Ad ascoltare le sue parole quel giorno c’è la nipote Caroline. Che, nel 1870 (quanto ha viaggiato questo ricordo prezioso!), lo trascrive in una lettera destinata al fratello James Edward, che sta preparando la seconda edizione della prima biografia sulla loro ormai illustre zia Jane. Ecco con quali parole Caroline rende conto della rivelazione di Cassandra:
Mia zia ne rimase molto colpita, e io rimasi colpita dalle sue lodi, visto che era così raro che esprimesse apprezzamenti su degli estranei. Successivamente, in un’altra occasione – non ricordo esattamente quando – parlò di lui come di qualcuno insolitamente dotato di tutto ciò che poteva risultare gradevole, e disse che le rammentava molto un gentiluomo che avevano incontrato un’estate, quando erano al mare – credo che disse nel Devonshire; non credo che precisò il posto, e sono certa che non parlò di Lyme, perché altrimenti me ne sarei ricordata – che sembrava molto attratto dalla zia Jane – suppongo che la conoscenza si prolungò per alcune settimane – e che quando dovettero separarsi (immagino che anche lui fosse un turista, ma la sua famiglia poteva anche risiedere lì vicino) lui insistette per sapere se l’estate successiva sarebbero tornate, lasciando intendere, o dicendo esplicitamente, che lui sarebbe stato di nuovo lì, in qualunque posto si fosse trovato all’epoca. Posso solo dire che l’impressione di zia Cassandra era stata che si fosse innamorato della sorella, e che fosse del tutto sincero.
Il racconto, per quanto riportato da una terza persona e senza alcuna velleità letteraria, è ricco di suggestioni. Un giovane così bello di modi e di aspetto da colpire una donna esigente come Cassandra fa breccia nel cuore di Jane, e Jane nel suo. Si frequentano per settimane.

■ Voci per individuare testo ed elementi ■
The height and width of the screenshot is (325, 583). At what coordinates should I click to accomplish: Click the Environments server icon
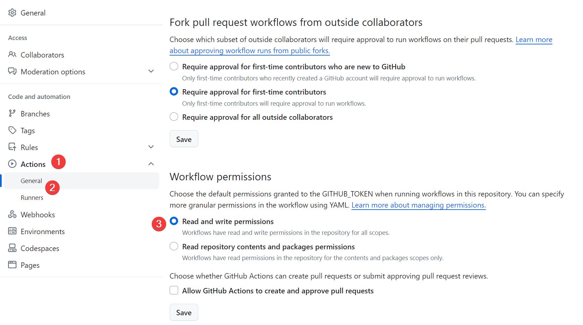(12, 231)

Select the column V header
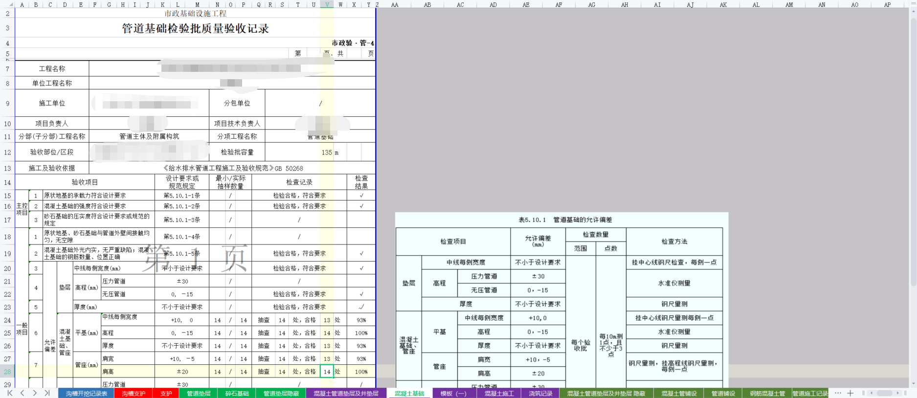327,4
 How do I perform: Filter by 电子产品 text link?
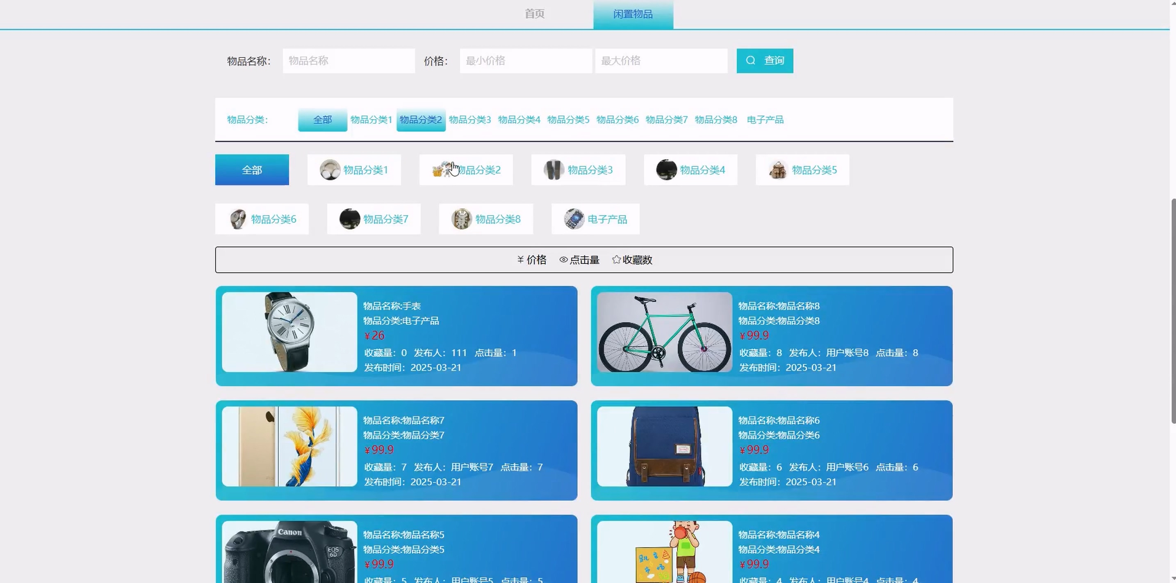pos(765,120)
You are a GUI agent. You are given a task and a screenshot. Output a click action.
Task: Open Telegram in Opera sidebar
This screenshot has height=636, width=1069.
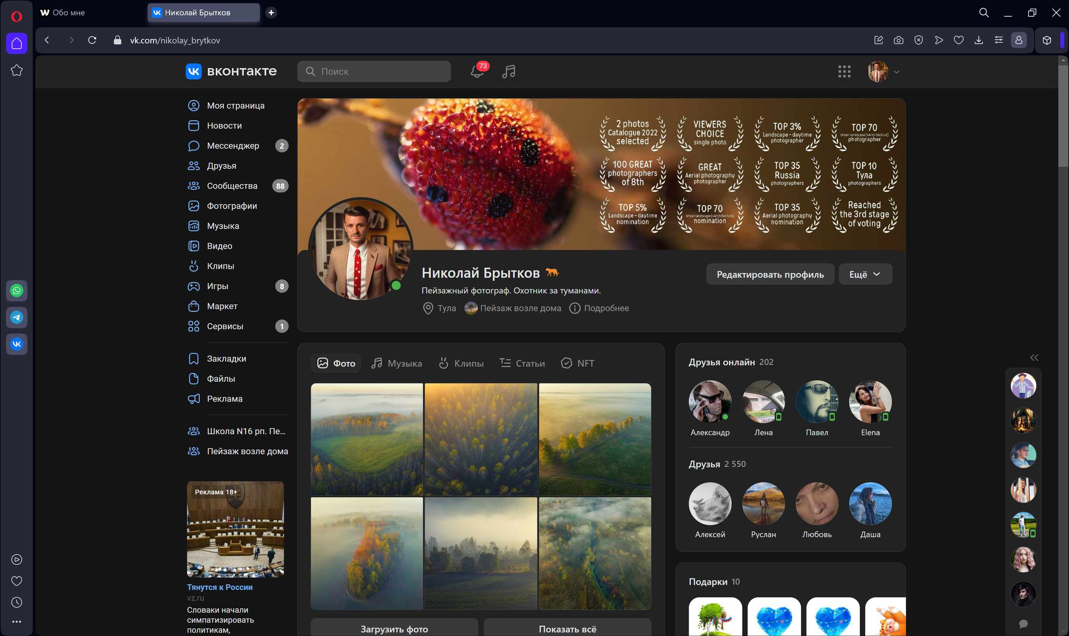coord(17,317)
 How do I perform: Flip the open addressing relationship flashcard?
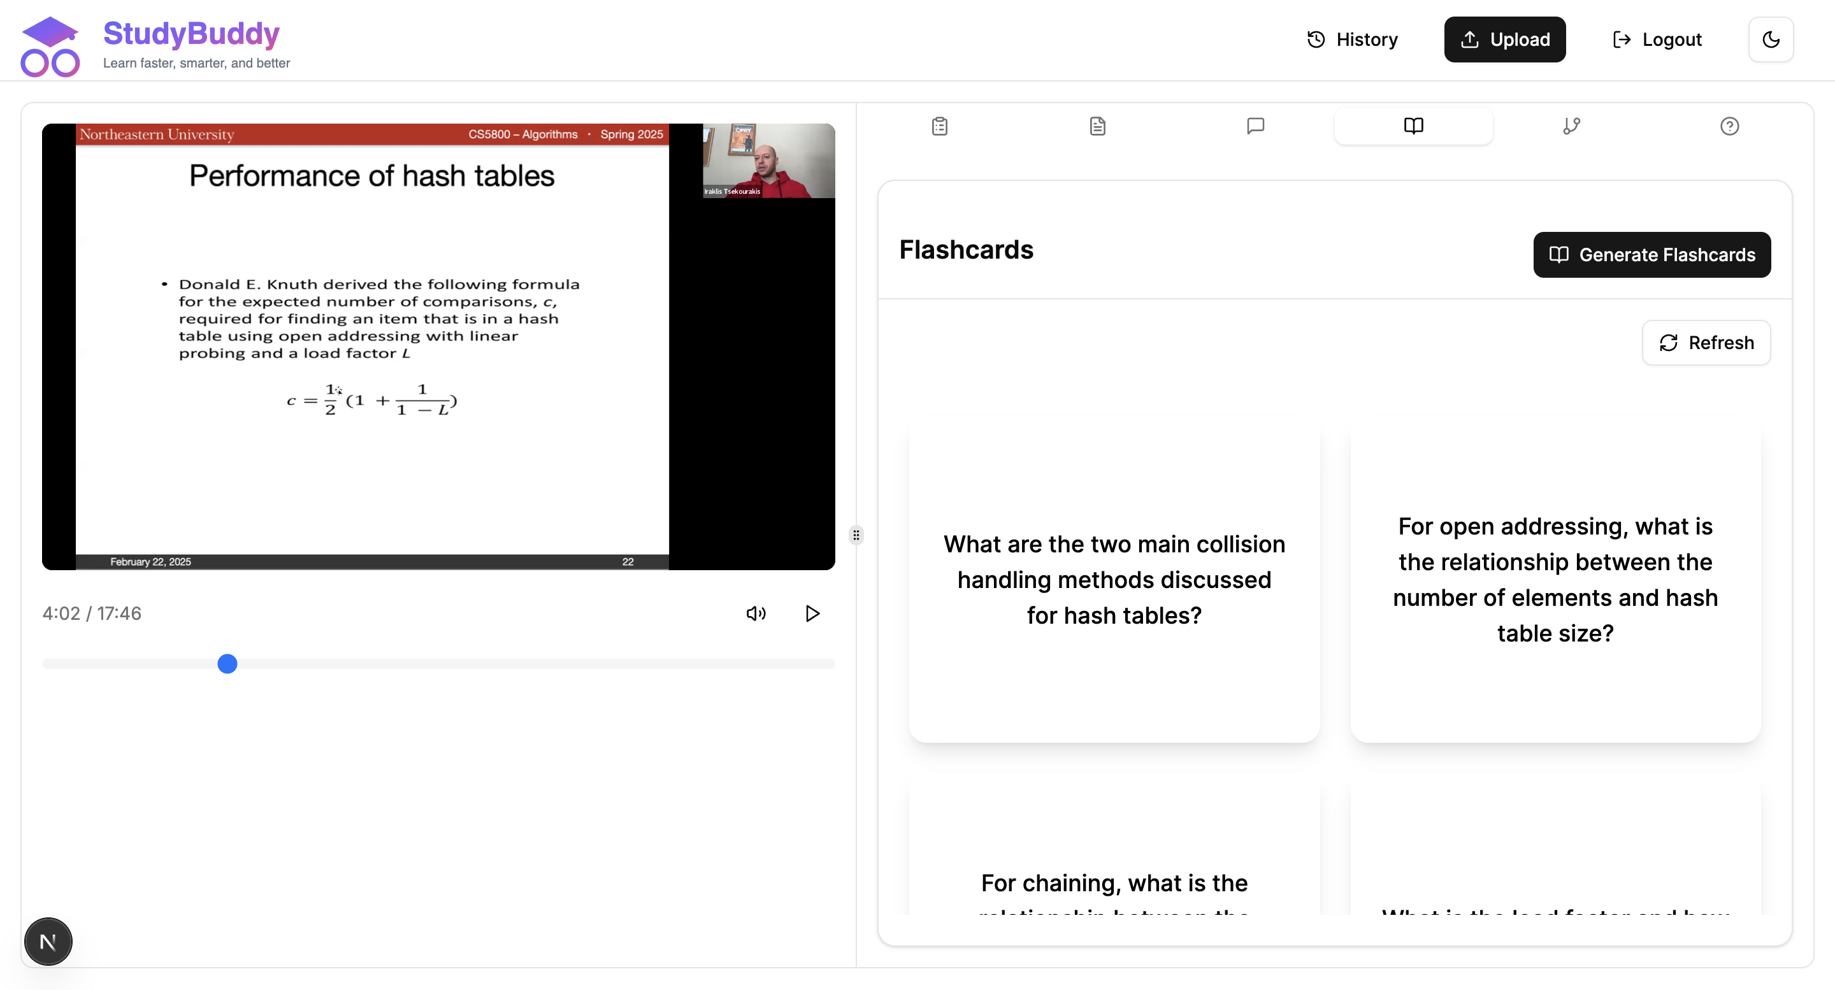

■ Esercizio ■
Ricopia dal brano sul ricordo di Cassandra il tratto che va da "Il racconto, per" fino a "frequentano per settimane.".

■ Soluzione ■
Il racconto, per quanto riportato da una terza persona e senza alcuna velleità letteraria, è ricco di suggestioni. Un giovane così bello di modi e di aspetto da colpire una donna esigente come Cassandra fa breccia nel cuore di Jane, e Jane nel suo. Si frequentano per settimane.